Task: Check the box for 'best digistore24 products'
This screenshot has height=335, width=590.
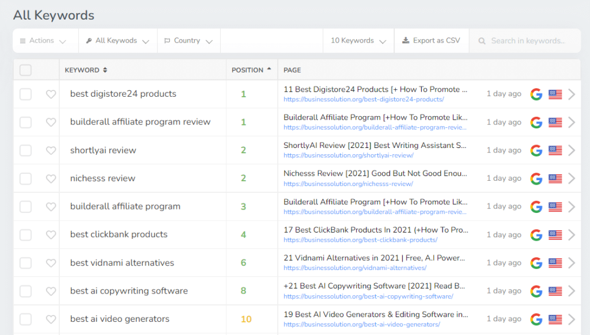Action: click(x=25, y=94)
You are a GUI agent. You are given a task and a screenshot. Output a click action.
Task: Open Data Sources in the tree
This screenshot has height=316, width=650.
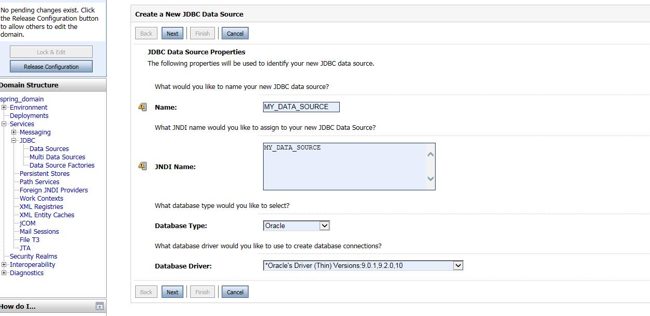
# # # # # # #
Since only the text is needed, retype the data above exactly and omit the pictures.

Task: Check the box for 'best digistore24 products'
This screenshot has height=335, width=590.
Action: click(x=25, y=94)
You are a GUI agent. You are given a task and a screenshot. Output a click action.
Task: Open Data Sources in the tree
This screenshot has height=316, width=650.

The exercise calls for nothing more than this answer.